-- TASK DETAILS --
Search the entries for the word "node". Copy every line that holds it.

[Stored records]

.....

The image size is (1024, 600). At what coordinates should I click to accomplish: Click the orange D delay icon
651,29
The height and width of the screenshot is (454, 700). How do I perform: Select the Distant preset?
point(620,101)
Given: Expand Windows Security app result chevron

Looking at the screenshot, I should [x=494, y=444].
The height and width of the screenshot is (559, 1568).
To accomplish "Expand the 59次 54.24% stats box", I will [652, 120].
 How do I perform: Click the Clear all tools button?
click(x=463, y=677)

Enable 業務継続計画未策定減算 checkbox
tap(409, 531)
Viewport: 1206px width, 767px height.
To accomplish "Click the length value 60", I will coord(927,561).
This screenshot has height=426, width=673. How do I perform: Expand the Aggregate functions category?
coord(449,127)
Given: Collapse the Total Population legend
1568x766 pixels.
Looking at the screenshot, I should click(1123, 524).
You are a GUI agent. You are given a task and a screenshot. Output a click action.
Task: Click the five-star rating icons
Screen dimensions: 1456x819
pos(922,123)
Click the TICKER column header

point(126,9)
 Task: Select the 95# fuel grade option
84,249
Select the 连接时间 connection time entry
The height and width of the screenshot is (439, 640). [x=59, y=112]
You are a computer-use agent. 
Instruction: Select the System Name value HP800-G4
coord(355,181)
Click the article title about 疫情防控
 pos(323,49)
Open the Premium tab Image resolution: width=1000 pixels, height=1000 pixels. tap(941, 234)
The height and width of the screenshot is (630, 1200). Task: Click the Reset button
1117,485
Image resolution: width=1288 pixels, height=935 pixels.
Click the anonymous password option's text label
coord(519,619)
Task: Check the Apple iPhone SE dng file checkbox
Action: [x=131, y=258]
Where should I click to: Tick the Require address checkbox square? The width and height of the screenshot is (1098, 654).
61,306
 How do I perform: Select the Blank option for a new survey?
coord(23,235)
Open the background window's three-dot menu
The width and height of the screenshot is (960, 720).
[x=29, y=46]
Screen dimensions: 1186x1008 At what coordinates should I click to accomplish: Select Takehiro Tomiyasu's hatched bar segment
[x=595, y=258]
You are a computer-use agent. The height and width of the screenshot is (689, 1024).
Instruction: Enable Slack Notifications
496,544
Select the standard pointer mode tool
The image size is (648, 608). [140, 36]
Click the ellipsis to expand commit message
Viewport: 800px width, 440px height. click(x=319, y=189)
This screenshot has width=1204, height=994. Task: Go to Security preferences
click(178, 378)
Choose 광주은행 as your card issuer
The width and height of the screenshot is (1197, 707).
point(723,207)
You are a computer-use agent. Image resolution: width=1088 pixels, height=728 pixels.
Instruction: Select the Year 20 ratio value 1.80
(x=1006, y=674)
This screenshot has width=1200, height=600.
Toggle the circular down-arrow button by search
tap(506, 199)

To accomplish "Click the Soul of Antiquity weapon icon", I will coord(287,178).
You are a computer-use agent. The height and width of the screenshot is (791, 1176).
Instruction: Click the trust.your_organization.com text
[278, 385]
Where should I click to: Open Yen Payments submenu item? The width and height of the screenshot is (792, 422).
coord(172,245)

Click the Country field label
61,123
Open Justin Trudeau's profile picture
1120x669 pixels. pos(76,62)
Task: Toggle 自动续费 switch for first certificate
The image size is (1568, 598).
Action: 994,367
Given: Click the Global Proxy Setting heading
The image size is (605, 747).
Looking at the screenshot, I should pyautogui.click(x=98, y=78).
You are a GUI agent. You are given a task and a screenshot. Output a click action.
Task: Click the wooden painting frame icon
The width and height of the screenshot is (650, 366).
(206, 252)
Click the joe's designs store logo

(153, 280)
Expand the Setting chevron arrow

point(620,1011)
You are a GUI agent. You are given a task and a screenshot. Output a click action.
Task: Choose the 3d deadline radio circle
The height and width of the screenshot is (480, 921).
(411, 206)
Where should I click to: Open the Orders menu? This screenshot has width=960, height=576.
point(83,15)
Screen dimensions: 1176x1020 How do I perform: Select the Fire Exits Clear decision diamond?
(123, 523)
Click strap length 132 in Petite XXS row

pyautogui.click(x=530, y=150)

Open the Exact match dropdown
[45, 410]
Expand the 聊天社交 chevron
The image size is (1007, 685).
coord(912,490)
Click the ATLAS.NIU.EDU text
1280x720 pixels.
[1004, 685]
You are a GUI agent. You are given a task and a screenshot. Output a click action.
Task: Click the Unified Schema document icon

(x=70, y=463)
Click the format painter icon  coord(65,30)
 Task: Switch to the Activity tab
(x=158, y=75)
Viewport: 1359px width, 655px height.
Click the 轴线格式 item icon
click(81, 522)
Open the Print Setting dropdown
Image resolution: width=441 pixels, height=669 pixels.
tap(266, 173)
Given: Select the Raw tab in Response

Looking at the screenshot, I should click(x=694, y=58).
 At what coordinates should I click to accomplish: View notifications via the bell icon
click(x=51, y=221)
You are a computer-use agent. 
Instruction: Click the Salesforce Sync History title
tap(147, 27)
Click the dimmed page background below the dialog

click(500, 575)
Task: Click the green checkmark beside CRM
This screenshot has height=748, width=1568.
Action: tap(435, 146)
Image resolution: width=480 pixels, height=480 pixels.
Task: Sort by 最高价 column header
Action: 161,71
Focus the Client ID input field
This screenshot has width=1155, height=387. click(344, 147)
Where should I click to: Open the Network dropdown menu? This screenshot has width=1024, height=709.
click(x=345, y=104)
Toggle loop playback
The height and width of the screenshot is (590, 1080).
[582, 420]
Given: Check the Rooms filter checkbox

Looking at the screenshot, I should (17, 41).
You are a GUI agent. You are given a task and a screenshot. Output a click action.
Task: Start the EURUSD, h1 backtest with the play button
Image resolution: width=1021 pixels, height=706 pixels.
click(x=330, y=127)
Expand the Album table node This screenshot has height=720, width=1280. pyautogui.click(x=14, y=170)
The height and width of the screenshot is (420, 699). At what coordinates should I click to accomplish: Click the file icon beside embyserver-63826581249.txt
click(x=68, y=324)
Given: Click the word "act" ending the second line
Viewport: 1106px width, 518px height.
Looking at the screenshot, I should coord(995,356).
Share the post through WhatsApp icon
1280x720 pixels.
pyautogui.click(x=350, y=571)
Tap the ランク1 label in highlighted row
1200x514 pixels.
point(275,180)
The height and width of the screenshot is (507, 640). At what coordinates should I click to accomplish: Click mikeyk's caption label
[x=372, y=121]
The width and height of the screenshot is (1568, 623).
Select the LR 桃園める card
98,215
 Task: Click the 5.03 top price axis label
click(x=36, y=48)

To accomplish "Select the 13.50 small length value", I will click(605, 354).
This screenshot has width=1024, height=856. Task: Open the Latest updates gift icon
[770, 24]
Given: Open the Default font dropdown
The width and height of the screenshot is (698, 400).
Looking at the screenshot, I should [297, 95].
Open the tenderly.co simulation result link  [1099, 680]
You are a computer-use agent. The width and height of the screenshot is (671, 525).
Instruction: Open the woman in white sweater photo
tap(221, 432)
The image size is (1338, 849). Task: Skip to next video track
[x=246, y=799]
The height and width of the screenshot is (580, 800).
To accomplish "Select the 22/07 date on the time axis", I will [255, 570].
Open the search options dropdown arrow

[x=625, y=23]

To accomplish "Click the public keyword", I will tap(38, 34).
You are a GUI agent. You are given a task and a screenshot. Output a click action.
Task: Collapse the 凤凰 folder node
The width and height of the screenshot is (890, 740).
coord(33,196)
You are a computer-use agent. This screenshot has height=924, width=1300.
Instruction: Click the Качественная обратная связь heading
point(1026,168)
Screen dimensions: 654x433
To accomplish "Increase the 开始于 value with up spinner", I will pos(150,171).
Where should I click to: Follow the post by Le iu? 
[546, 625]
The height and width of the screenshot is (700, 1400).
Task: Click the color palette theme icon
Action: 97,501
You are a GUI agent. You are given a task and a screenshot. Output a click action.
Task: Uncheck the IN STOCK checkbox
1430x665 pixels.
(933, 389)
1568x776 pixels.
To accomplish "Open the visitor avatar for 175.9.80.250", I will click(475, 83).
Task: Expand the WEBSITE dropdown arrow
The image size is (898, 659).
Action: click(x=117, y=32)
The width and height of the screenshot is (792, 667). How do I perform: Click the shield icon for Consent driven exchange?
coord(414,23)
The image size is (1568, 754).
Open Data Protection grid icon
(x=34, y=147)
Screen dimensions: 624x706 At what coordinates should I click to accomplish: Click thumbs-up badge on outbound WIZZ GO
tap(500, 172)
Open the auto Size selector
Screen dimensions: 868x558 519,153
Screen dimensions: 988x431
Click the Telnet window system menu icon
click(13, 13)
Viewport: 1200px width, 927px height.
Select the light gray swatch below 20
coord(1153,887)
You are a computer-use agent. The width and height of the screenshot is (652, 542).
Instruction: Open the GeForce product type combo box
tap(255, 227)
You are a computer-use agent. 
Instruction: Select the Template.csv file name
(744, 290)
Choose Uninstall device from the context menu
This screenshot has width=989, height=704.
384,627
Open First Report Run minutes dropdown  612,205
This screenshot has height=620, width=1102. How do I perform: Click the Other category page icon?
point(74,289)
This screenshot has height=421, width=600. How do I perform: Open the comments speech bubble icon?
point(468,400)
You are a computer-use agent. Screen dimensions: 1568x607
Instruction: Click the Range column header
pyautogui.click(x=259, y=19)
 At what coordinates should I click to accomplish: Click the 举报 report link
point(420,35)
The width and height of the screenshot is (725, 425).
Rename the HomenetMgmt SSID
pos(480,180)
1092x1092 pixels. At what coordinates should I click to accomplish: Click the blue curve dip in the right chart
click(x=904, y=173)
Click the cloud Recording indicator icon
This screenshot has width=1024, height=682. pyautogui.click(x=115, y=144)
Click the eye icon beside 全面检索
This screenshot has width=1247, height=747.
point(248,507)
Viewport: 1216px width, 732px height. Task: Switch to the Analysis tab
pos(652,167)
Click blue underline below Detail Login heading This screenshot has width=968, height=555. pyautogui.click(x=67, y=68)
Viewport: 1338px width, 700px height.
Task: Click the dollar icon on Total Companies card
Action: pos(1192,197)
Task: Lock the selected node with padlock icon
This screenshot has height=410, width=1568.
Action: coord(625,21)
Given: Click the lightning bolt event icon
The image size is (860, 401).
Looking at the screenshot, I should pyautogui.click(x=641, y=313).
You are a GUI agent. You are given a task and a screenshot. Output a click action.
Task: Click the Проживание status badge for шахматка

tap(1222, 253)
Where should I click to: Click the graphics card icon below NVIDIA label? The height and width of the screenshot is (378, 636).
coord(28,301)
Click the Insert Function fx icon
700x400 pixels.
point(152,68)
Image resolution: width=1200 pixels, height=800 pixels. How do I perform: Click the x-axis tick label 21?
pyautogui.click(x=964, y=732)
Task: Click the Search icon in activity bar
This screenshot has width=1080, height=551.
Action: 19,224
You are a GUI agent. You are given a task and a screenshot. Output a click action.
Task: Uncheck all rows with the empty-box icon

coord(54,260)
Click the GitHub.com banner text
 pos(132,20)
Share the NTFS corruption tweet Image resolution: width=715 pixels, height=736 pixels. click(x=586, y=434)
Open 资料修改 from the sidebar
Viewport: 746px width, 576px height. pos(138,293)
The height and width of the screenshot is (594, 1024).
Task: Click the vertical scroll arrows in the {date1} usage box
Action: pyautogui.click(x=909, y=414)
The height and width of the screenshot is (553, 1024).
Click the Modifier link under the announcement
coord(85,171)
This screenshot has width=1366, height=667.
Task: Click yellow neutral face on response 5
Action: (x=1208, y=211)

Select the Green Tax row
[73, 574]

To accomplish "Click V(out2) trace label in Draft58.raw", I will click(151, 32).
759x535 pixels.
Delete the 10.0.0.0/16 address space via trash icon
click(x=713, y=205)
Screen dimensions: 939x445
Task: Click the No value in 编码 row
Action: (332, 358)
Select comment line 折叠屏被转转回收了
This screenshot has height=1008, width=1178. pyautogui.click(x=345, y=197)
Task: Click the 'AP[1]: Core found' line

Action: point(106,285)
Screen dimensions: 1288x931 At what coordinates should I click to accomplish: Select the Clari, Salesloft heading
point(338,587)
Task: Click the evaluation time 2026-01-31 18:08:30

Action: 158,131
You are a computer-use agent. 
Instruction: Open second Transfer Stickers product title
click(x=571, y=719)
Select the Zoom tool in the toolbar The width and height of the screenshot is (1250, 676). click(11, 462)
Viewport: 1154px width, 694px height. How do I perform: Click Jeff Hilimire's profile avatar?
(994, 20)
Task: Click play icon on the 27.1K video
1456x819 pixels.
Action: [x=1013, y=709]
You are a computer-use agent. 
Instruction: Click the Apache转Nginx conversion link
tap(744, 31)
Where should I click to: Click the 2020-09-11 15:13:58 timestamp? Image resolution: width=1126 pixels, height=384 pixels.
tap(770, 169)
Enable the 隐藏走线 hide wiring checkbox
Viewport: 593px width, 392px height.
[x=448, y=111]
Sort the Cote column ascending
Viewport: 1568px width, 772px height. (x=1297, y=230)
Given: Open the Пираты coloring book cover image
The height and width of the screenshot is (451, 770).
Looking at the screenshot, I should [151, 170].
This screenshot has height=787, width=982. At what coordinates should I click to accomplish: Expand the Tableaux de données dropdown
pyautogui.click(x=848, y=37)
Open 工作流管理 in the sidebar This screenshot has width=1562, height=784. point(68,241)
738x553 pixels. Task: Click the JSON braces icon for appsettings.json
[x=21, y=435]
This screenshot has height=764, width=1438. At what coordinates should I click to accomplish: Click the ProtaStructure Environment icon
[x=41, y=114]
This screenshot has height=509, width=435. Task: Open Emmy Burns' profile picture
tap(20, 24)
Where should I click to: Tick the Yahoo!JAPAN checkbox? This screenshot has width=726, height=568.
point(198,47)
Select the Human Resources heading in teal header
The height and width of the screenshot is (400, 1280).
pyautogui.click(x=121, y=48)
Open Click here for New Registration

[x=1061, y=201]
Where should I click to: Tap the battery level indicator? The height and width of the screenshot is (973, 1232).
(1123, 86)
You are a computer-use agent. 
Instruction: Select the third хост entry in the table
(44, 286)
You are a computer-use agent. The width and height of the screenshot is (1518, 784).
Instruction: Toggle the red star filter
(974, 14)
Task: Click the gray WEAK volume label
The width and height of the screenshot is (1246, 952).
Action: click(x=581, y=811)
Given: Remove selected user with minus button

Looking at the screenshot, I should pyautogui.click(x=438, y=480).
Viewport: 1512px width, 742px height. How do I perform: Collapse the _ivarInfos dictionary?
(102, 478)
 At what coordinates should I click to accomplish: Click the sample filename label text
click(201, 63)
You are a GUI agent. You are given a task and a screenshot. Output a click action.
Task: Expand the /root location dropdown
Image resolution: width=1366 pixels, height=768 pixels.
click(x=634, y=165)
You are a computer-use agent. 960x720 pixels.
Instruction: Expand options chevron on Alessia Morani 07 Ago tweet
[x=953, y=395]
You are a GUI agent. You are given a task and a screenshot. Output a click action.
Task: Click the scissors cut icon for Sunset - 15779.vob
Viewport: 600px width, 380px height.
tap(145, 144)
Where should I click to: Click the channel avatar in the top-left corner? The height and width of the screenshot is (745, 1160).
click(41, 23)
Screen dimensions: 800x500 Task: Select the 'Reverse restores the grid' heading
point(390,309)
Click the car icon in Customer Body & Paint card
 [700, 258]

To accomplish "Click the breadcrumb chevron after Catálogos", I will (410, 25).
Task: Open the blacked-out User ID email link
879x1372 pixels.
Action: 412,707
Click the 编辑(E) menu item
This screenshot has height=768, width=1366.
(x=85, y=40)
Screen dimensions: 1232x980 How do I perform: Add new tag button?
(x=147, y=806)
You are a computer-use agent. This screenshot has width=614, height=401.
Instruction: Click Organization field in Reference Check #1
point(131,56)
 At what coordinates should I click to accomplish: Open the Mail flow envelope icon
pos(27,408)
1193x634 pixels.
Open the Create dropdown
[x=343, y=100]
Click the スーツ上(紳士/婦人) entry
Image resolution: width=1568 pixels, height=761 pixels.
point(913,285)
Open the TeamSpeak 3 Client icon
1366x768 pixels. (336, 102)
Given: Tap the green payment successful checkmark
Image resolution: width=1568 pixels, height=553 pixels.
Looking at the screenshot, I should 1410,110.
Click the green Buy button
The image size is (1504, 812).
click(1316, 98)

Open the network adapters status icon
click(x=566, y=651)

.....

-- WRITTEN SOLUTION --
Expand the Album table node This screenshot has height=720, width=1280. pyautogui.click(x=14, y=170)
Task: Collapse the 凤凰 folder node
Task: Lock the selected node with padlock icon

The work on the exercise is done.